Chapter 39
CHAPTER39
Iwatch in silence as Ashen changes into a tunic and black leathers. He straps matte black armor across his chest and shoulders. I notice gold designs carved into the edges and recognize the pattern of vines and leaves from the gilt edges of my journal that’s somewhere back in Romania. I flick my eyes to Ashen’s but I feel nothing but remoteness in his gaze. My heart shrinks behind my ribs.
I’m not given clothes. Not even shoes. I just stand and watch, naked beneath my silk robe.
When Ashen is ready, he grasps hold of my upper arm and leads the way through the door. The two soldiers cast wary glances in my direction as we pass them, but they keep quiet as they fall in line behind us. We climb the black stairs with nothing more than the sound of footsteps and armor echoing off the stone.
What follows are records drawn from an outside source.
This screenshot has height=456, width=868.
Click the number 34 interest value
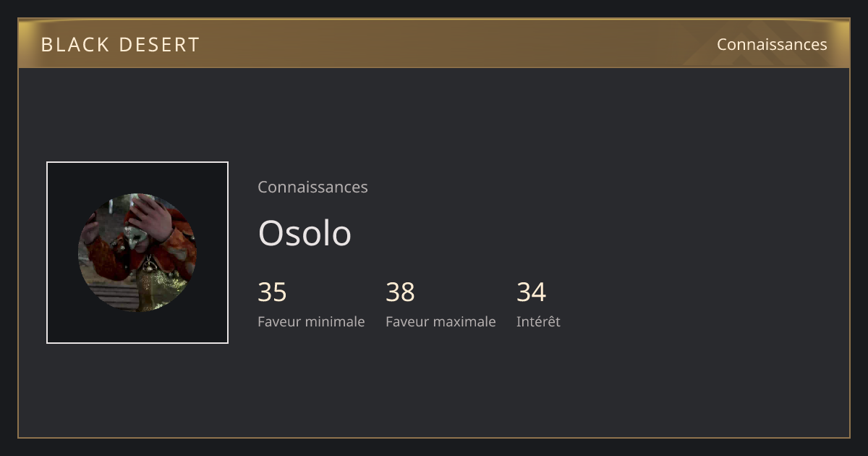click(531, 292)
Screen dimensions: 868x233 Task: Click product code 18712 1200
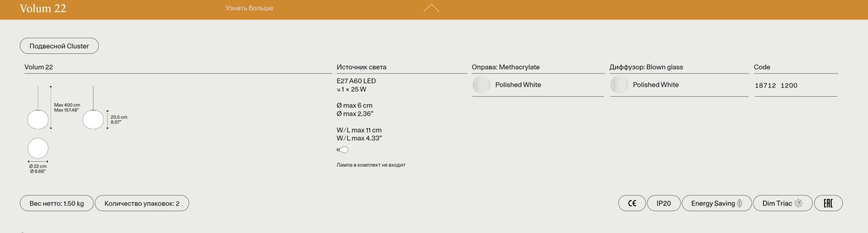click(x=776, y=85)
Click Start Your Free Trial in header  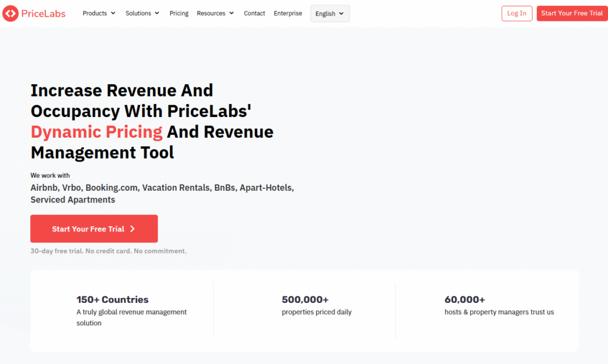coord(571,13)
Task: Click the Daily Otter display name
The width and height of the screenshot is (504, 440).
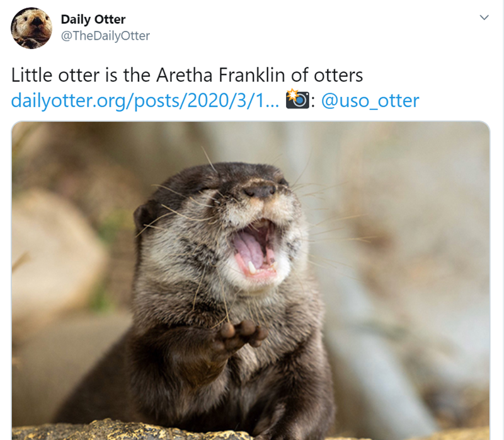Action: tap(93, 20)
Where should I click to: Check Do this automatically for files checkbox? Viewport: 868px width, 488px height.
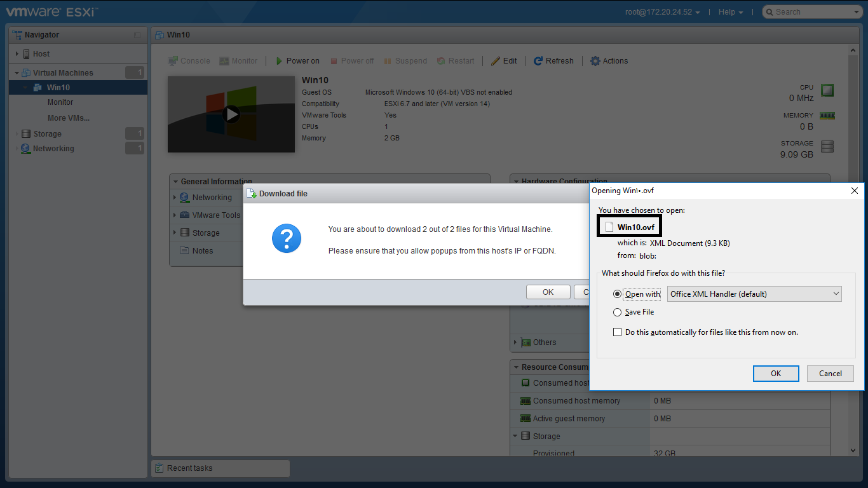pos(617,332)
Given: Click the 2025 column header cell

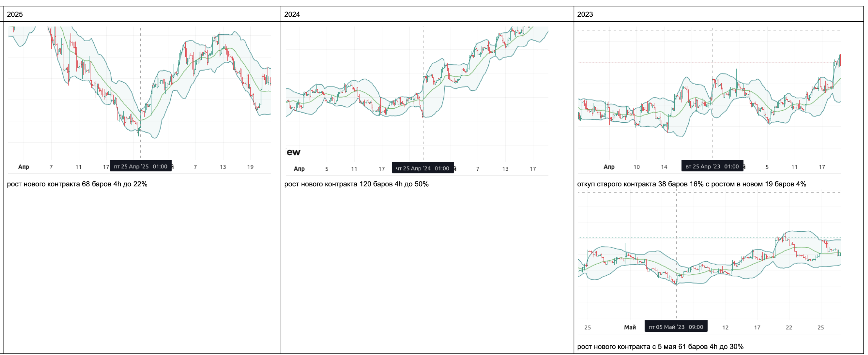Looking at the screenshot, I should point(142,14).

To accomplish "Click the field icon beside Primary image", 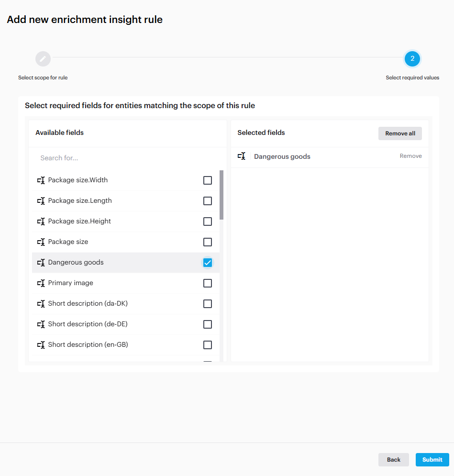I will [x=41, y=283].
We ascend two flights before we reach an empty black room with windows framing a tall set of double mahogany doors. The souls chained to the long iron handles start to pull them open when they see us.
Both of them look at me. Into me.
Leucosia of Anthemoessa, a whisper says in my mind. Weapon of sweet voice.
It’s coming from the soul on the right. A woman. I can tell, even though they are little more than nearly featureless, formless specters.
She was a witch. A witch from Brazil. Izabel. Izabel Sousa. Coven Tecoma. Crime of Sedition. Reaped by Nuri of House-
“Vampire,” Ashen says, but there’s no warmth or familiarity in his voice. It’s cold and distant, but confused. It’s only then that I realize I’ve been mumbling, rattling off the details of this soul I’ve never met before.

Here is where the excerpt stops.